# [Task goal]
Retype, word for word, each line between the lines holding "The image size is (1172, 688)." and "Viewport: 1372px width, 869px height.", inclusive, and leave the rest of the data alone.
────────────────
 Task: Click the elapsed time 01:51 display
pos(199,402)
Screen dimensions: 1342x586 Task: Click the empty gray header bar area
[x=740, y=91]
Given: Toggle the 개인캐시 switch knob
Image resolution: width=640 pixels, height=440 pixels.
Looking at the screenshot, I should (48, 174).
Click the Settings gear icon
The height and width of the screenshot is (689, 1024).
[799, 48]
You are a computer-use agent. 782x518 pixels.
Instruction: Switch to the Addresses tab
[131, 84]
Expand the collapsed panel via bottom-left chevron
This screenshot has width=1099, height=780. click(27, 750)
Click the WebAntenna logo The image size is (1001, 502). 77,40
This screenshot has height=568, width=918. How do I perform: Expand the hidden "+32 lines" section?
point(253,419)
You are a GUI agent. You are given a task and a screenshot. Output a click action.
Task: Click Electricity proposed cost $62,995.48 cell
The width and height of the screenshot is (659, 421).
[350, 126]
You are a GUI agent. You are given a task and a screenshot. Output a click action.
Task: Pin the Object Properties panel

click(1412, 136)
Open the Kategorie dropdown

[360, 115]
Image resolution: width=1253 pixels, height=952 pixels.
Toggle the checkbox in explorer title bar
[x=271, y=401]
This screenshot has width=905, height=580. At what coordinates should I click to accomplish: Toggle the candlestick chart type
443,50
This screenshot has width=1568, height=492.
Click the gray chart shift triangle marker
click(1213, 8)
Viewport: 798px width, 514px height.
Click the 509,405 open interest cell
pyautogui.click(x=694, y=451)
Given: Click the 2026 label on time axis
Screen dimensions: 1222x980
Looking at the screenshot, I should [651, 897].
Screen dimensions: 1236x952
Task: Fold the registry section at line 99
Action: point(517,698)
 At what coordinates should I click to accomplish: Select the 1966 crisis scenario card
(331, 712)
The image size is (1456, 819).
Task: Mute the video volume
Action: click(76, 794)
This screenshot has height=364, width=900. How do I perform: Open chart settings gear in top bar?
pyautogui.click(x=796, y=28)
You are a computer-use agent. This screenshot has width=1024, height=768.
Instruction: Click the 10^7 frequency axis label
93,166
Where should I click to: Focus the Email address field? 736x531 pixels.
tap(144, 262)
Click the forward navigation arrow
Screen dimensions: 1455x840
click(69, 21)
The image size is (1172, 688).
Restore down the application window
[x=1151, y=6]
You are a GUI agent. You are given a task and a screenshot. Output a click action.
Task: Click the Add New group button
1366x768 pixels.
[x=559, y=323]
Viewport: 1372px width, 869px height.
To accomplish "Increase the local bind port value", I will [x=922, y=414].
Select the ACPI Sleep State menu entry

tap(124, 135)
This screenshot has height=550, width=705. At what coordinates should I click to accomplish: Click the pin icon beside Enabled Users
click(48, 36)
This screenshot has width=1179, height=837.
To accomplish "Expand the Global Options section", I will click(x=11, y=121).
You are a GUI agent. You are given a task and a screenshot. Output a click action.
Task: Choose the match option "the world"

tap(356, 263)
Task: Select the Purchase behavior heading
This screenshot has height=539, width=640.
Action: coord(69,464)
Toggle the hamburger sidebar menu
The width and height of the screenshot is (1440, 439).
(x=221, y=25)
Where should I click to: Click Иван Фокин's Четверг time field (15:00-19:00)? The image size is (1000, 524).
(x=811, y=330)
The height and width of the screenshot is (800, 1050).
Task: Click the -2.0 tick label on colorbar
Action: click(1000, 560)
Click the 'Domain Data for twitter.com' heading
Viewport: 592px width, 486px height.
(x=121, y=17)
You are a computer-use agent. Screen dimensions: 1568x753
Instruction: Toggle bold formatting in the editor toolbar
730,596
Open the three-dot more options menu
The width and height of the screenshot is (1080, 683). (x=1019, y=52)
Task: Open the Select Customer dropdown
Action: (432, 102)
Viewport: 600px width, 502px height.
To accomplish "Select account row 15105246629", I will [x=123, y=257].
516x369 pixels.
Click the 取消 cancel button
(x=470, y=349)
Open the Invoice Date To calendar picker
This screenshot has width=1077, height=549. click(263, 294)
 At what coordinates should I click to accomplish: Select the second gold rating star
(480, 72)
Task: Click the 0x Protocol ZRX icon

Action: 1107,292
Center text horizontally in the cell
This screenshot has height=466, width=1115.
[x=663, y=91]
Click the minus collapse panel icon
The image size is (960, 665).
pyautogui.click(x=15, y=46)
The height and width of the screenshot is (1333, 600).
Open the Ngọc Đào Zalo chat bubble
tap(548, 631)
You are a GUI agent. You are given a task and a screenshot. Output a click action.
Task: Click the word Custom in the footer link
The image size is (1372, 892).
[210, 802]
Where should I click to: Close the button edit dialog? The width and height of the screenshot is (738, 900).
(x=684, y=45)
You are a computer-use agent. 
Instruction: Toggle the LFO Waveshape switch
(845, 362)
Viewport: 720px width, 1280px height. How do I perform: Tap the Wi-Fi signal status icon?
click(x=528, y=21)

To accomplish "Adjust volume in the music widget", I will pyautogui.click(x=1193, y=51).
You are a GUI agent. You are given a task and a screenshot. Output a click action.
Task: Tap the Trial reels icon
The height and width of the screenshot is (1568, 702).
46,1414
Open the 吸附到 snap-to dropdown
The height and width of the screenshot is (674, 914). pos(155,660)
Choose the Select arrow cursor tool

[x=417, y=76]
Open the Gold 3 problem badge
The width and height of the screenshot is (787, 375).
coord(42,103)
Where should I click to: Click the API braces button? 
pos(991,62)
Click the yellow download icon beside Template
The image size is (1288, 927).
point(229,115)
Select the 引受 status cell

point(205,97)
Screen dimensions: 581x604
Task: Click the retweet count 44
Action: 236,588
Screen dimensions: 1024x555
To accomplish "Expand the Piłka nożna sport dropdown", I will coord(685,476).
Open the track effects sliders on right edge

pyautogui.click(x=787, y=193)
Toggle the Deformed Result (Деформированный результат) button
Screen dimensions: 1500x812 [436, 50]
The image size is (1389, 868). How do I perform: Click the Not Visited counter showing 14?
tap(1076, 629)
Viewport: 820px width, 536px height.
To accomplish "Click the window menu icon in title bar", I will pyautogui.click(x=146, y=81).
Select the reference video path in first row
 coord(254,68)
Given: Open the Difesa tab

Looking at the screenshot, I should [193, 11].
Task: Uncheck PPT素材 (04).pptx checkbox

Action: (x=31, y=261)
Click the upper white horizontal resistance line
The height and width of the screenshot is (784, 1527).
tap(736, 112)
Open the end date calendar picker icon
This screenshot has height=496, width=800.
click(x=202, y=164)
────────────────
# [Answer to this problem]
The image size is (1172, 688).
Restore down the application window
[x=1151, y=6]
You are a GUI agent. You are given a task and a screenshot. Output a click action.
Task: Click the Add New group button
1366x768 pixels.
[x=559, y=323]
Viewport: 1372px width, 869px height.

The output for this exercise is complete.